• _TEXT SEGMENT_
□ □ □

The Winter's Tale and A Midsummer Night's Dream are two plays in which Shakespeare makes use of the pastoral form. In both plays we see the typical form of the pastoral: someone leaves the corrupt city and goes to the country; when they return from the country they are changed and so is the city. However, the country is portrayed in different ways and the reason for the journeys are different.
The first stage in the pastoral is the corruption of the city. In A Midsummer Night's Dream we see young love obstructed by parental and political tyranny. Hermia's father wants her to marry Demetrius. However, she's in love with Lysander. Because of the laws of Athens, Egeus--as Hermia's father--has the power to determine what she does with her life.
...And, my gracious Duke,
Be it so she will not here before your Grace
Consent to marry with Demetrius,
I beg the ancient privilege of Athens:
As she is mine, I may dispose of her,
Which shall be either to this gentleman
Or to her death according to our law
Immediately provided in that case.
(1.1. 38-45)
She is also given a third choice: ". . . to abjure/forever the society of men"(1.1.65-66). So patriarchal society has left her without a choice. This is a world where the men have the power and the women have to bend to their will. This is not a world that allows the young lovers to live the kind of life that they would wish to live.
Unlike in A Midsummer Night's Dream, the person who "gets away from it all" in The Winter's Tale isn't going to the countryside voluntarily. This is because the corruption that exists is based on a kind of madness that is better known as jealousy. King Leontes of Sicilia has convinced himself that King Polixenes--his boyhood friend--and his wife Hermione have been having an affair. Despite what anyone said to the contrary, Leontes continues to persist in his delusions. He orders his loyal man Camillo to kill Polixenes. Camillo, however, warns Polixenes and helps him to escape Leontes wrath. Leontes takes the flight to be an affirmation of the truth of his assertions. "How blest am I/ In my just censure, in my true opinion!"(2.1.37-38) In fact he comes to believe that there is a plot against him. He had sent an embassy to the oracle at Deleos but he thought that the oracle would confirm his erroneous beliefs so he decided to dispense justice. So he puts his wife on trial .Hermione is pregnant and he has her placed in prison. She had a baby girl. Paulina, the wife of Antiginous, takes the baby to Leontes.

□ □ □

• _SUPPLIED MATERIAL_
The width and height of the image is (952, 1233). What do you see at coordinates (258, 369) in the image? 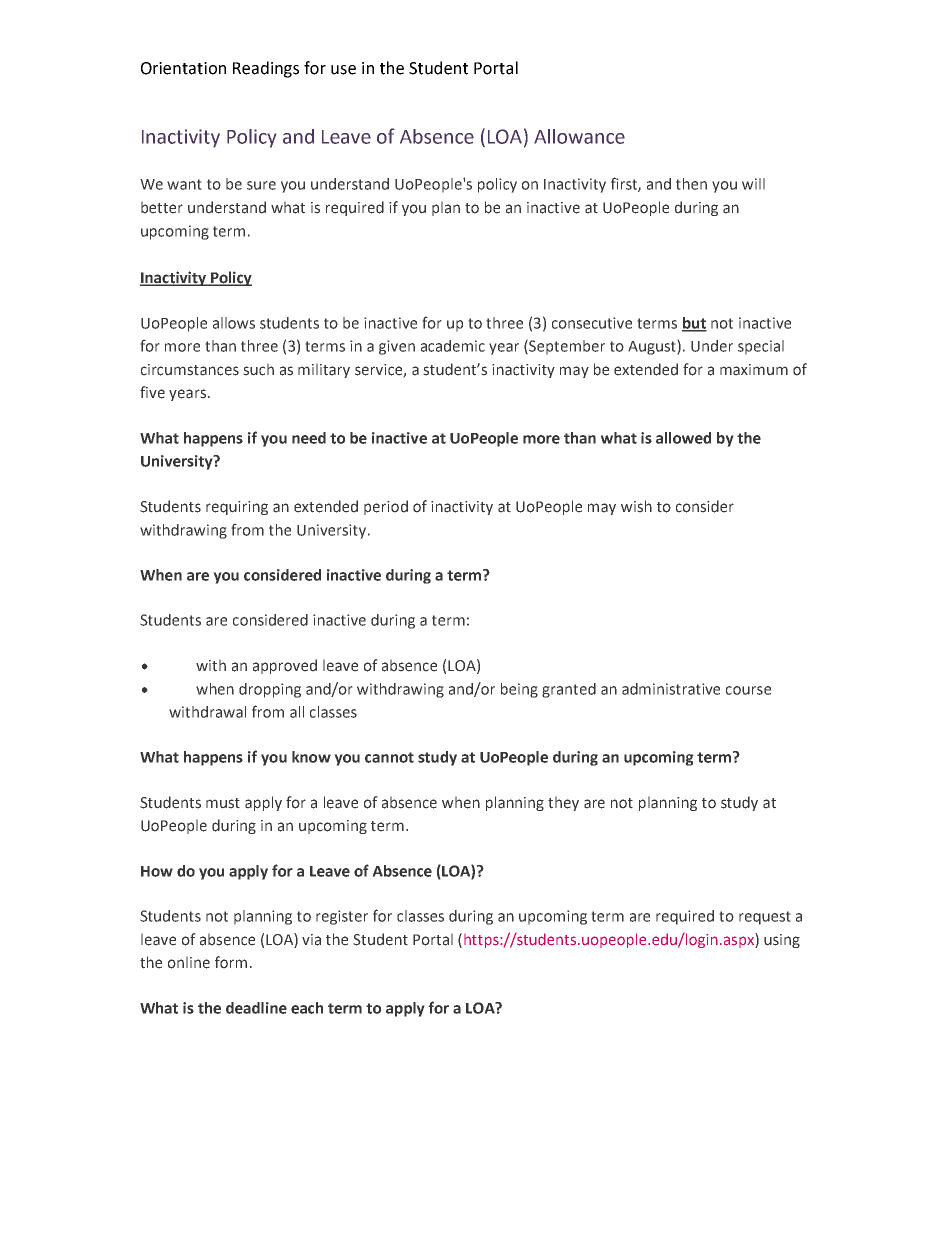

□ □ □

• _REQUIRED WORK_
1) Reproduce the passage from the text on Shakespeare's pastoral plays, from "The first stage" up to and including "in that case.".
2) In the text on Shakespeare's pastoral plays, whom does Leontes order to kill Polixenes?

• _ANSWER SET_
1)
The first stage in the pastoral is the corruption of the city. In A Midsummer Night's Dream we see young love obstructed by parental and political tyranny. Hermia's father wants her to marry Demetrius. However, she's in love with Lysander. Because of the laws of Athens, Egeus--as Hermia's father--has the power to determine what she does with her life.
...And, my gracious Duke,
Be it so she will not here before your Grace
Consent to marry with Demetrius,
I beg the ancient privilege of Athens:
As she is mine, I may dispose of her,
Which shall be either to this gentleman
Or to her death according to our law
Immediately provided in that case.

2) Camillo, his loyal man.